People began to notice the figure of a well-dressed young man running through the busy streets soon. That was when the nearby police officer, George Vergnes, was alerted and set off in pursuit. Fesch hid in a nearby apartment block and waited.
When things calmed, he tried to walk nonchalantly through the crowd and make his way onto the main thoroughfare. Suddenly, a person recognized him and yelled “there he is”. The policeman ordered Jacques to stop, but the young man fired and killed George.
Confused, he ran away, and shot a few more people along the way. He was finally arrested and bundled into a police wan.
For his crimes, in April 1957, Jacques Fesch was sentenced to death. He spent three years in prison waiting for his punishment.
It was then that he experienced a religious conversion and awakening. In the beginning, he was indifferent to his plight and mocked his lawyer’s Catholic faith. He nicknamed his lawyer, the panther of God.
But after one year in prison, Fesch experienced a profound religious conversion. He became very pious and regretted his crime.
At this point, he became communicating with his family more, notably his brother and stepmother. Jacques also kept a spiritual journal and accepted his punishment serenely.
His last entry in the journal was, “In five hours, I will see Jesus”.
Following his death, his wife and daughter honored his memory as an example of redemption. He was first excoriated by the public. Since the 1970s, his writings serve as inspiration to many. They have also been quoted in Catholic publications.
The Prison Letters
Jacques Fesch was a murderer who spent three years and eight months in solitary confinement. It was there he found religion and God, and wrote about it in his journal.
The collected prison letters were published in a book called Light Upon the Scaffold: The Prison Letters of Jacques Fesch.

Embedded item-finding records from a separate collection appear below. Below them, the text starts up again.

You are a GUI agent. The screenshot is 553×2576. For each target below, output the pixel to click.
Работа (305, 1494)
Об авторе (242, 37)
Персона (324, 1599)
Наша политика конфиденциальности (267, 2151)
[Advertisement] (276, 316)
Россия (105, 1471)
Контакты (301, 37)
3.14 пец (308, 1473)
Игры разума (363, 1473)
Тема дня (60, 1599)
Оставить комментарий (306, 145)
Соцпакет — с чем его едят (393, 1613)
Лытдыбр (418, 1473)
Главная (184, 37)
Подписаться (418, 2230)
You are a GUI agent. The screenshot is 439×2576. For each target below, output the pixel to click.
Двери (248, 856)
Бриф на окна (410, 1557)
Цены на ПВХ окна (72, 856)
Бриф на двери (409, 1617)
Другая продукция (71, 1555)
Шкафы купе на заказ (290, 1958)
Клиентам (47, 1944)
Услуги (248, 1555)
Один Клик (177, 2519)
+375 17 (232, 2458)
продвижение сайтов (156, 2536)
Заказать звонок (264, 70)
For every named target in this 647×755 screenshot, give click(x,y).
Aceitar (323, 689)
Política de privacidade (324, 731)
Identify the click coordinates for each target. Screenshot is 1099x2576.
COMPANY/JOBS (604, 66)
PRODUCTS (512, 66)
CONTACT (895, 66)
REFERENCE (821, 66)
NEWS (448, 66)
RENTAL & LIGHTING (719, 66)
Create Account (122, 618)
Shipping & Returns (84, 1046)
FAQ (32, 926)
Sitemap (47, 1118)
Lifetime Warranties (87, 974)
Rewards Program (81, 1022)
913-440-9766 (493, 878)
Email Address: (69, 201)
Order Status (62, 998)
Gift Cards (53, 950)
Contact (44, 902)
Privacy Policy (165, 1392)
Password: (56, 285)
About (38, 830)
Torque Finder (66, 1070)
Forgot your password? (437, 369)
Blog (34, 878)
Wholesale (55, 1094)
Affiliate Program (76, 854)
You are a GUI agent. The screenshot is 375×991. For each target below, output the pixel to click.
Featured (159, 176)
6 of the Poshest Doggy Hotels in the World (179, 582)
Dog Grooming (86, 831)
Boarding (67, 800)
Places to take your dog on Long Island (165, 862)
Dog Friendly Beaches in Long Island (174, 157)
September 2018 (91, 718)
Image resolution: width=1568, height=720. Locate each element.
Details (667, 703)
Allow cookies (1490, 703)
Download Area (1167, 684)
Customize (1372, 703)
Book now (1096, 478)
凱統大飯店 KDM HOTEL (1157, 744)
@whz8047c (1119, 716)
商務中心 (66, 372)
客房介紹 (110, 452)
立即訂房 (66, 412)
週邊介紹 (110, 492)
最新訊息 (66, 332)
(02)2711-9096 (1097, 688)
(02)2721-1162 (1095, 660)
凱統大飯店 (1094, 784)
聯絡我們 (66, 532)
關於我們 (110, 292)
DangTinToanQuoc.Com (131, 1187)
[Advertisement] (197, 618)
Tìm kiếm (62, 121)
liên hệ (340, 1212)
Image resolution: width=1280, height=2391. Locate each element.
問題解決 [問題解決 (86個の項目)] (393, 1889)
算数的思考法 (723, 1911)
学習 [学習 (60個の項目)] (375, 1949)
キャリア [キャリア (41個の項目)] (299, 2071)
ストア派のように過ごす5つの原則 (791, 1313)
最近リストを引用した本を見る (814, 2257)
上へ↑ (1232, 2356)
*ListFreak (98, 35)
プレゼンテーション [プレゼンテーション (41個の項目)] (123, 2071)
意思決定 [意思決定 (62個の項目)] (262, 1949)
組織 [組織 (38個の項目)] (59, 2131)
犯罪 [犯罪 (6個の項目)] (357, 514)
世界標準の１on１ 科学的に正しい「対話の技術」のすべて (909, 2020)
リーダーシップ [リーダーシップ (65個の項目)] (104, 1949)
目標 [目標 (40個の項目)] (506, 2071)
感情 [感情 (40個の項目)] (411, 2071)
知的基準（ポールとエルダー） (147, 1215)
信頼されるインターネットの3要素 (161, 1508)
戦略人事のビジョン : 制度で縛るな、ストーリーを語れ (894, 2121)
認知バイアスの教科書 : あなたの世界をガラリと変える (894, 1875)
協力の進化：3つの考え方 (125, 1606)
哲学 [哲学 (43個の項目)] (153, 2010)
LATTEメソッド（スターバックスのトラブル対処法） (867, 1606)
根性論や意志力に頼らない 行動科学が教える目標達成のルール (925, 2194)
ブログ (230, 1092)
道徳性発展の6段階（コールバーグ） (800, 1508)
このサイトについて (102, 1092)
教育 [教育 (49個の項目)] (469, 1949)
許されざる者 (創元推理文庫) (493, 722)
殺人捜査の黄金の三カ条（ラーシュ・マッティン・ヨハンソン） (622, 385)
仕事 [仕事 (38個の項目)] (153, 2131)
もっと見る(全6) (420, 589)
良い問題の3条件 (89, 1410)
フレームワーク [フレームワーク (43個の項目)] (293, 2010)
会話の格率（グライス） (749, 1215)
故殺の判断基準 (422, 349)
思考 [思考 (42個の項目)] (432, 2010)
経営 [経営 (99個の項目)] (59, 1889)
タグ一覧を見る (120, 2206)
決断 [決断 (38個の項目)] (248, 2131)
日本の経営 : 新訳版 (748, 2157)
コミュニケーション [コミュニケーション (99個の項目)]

Some of those letters were quite inspirational. For example, he wrote about the distinction between morality and the law, “I did evil and I know it, but I also know how and why I acted as I did. I am perfectly aware that I was not free. My real guilt is not in this area, and it is not the actions for which I am now in prison that are the most serious ones. The people before whom I feel guilty are not the civil authorities, but others; and if the day ever comes when true judgment is passed upon it, it is these others who will weigh in the balance against me: Pierrette and Veronica [Fesch’s daughter]. It is for them that I must give an account”.
In prison, he developed into a mystic and learned the true meaning of prayer. He wrote, “Do not ask God to save such and such a person, or to help this one or that, but ask him that you may love him, and that his will may be done. You must talk with him familiarly, and explain to him that you want to love him well, but that you can’t do it, that many things seem obscure and illogical to you, and that you would like to understand them a little better … and do not hesitate, all day long, to invoke heaven.”
Just two months before his execution, he wrote a letter to his mother in law. In it, he wrote, “Here is where the cross and its mystery of suffering make their appearance. The whole of life has this piece of wood as its center. …We can have no genuine hope of peace and salvation apart from Christ crucified! Happy the man who understands this”.
His story is an inspirational one. Fesch reminds people that every state-sanctioned murder is a human being with hopes, fears, longings and, however deeply buried, the fundamental idea of God. His story is a proof that every soul is redeemable.